Independently of the dynamics of global capitalism, the forms that labour takes in the mining sector is to be understood in the light of the diversity of the companies involved, and of the complex, mutually dependent, relationship these companies develop with people living in the area of their operations.

What is unique to the mining areas of Zambia and Congo from this point of view is that, for a century, their economy has depended almost entirely on the copper industry, and the price of this metal on the world market. Seen from these mining areas, the recent mining boom is not really new; it follows a succession of booms and busts since the introduction of colonial capitalism in the first half of the 20th century.

More fundamentally, the century-old inclusion of the mining industry in the social fabric of both copperbelts requires that particular attention be paid to the historicity of practices and discourses relating to work within the mining sector. The expectations and conflicts aroused by the arrival of new companies cannot be adequately understood independently of the policies and struggles of the past.

The project builds on the hypothesis that new mining investors in Congo and Zambia do not so much break with the labour policies of the past as give them new directions. To test this hypothesis, and analyse the changes caused by the recent mining boom, the team studies how mining companies’ management practices are negotiated by different categories of people: Francesca Pugliese and James Musonda study the everyday life of mineworkers at work, in the family, and during leisure activities; Thomas McNamara and Kristien Geenen carry out ethnographic research with trade unions and other civil society organizations; and Emma Lochery and Benjamin Rubbers, the Principal Investigator, interview human resources managers, state representatives, and subcontractors.

Through an emphasis on teamwork, project researchers work together not just to develop a comprehensive analysis of the micropolitics of work in each country, but also to make thorough comparisons between the Congolese and Zambian copperbelts – two historically related areas, where mining companies are confronted with more or less similar constraints.

This is, I believe, the first area of complementarity with the project ‘Comparing the Copperbelt’ led by Professor M. Larmer at the University of Oxford.

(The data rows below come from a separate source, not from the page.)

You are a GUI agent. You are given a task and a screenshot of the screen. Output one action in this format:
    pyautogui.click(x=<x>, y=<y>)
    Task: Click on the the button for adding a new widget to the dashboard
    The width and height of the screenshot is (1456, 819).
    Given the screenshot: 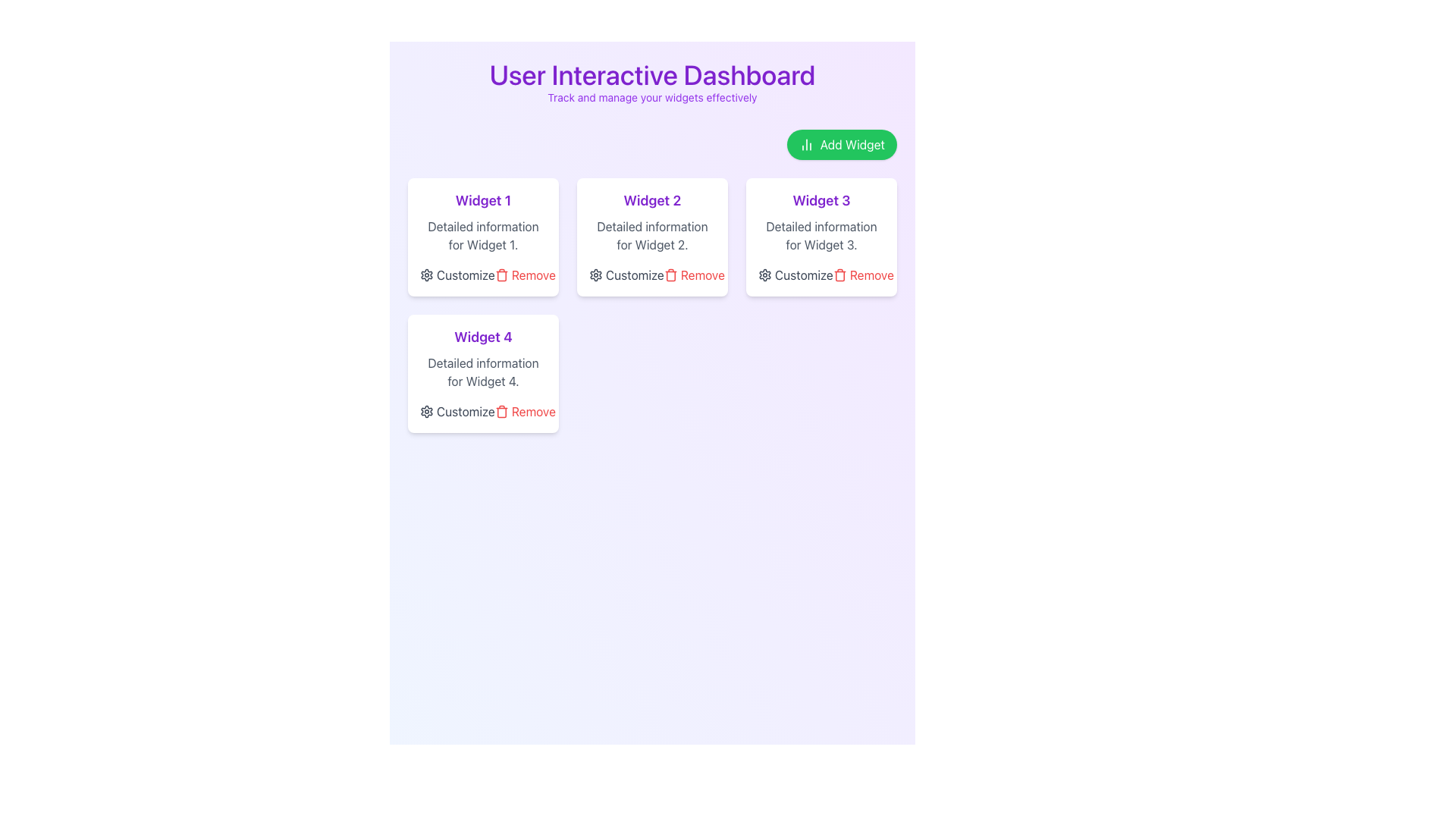 What is the action you would take?
    pyautogui.click(x=841, y=145)
    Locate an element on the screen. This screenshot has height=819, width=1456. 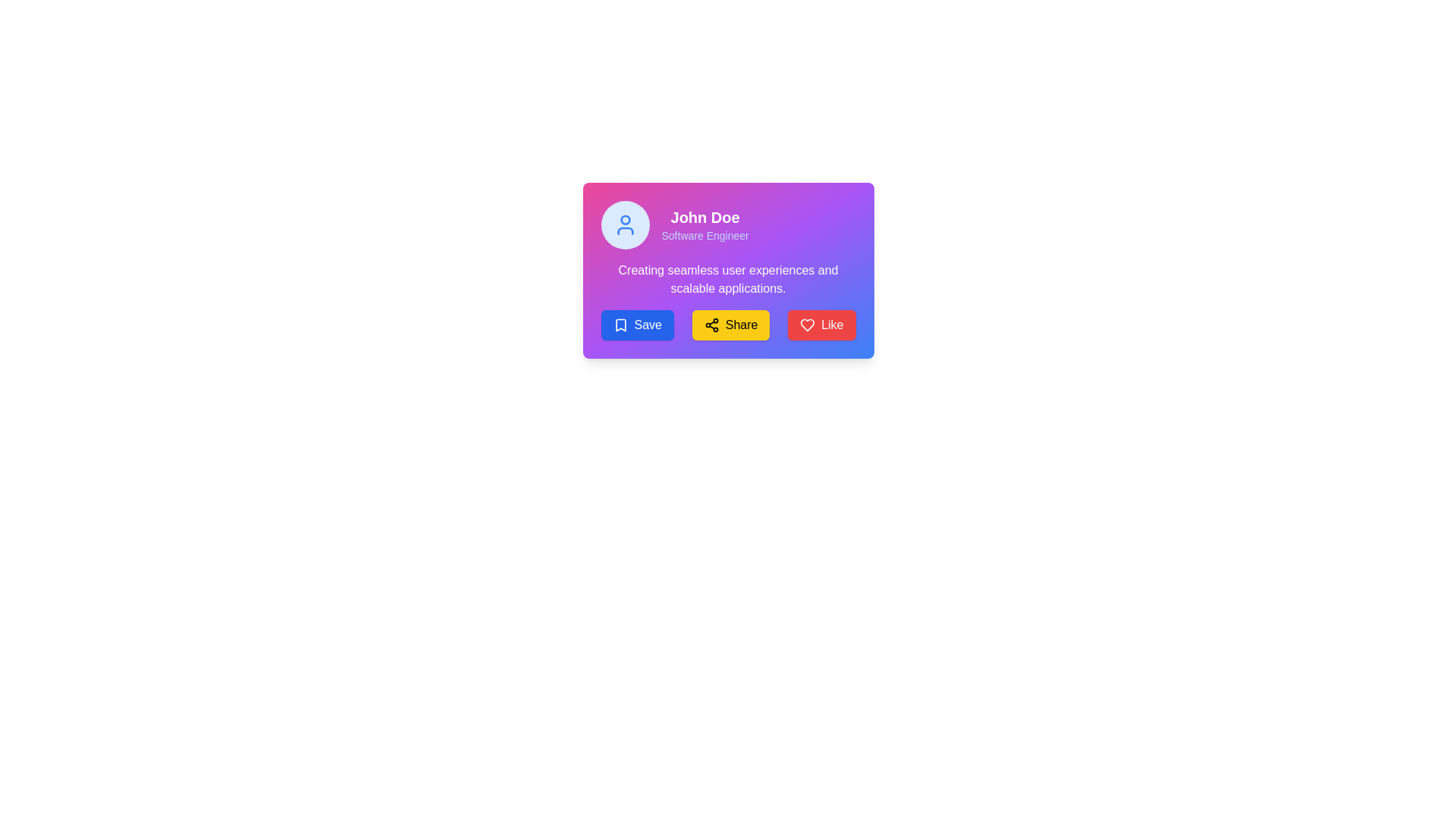
the text block containing the phrase 'Creating seamless user experiences and scalable applications.' which is positioned centrally within a colorful card, below the user details section and above a row of buttons is located at coordinates (728, 280).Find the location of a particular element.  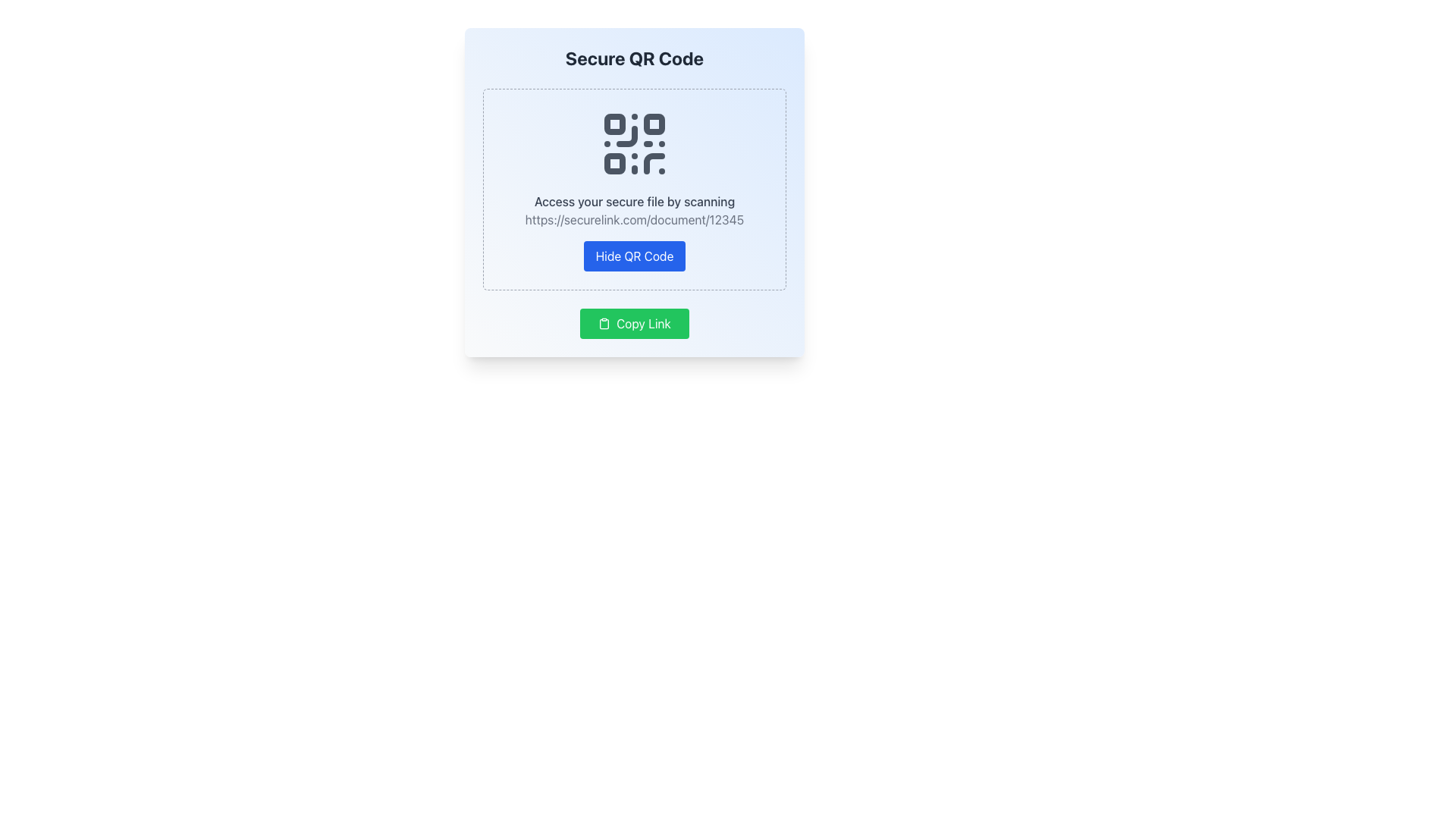

the green button located at the bottom center of the modal window to copy a link to the clipboard is located at coordinates (634, 323).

This latter project will allow to better understand the historical interconnections, similarities, and contrasts between the two copperbelts while the Workinmining project will give insights on how these processes of (dis-)junction unfold in the present.

Closely related to this first area of complementarity is a second, more theoretical, one: the centrality of labour and mining as major concerns in the intellectual understanding of the Central African Copperbelt. Through a study on changes caused by the recent mining boom, the Workinmining project ambitions to rethink what have been long lasting issues in the anthropology and historiography of the region. The Comparing the Copperbelt’s project, by contrast, aims to address issues that have remained understudied in the scholarship about the Copperbelt and, in so doing, challenge the ways in which this part of Africa has been imagined and conceptualized.

More generally, the implementation of the two research projects at the same time creates an exciting opportunity for developing a dialogue between history and anthropology, and improving our understanding of the dynamics in and between both copperbelts in the past and present.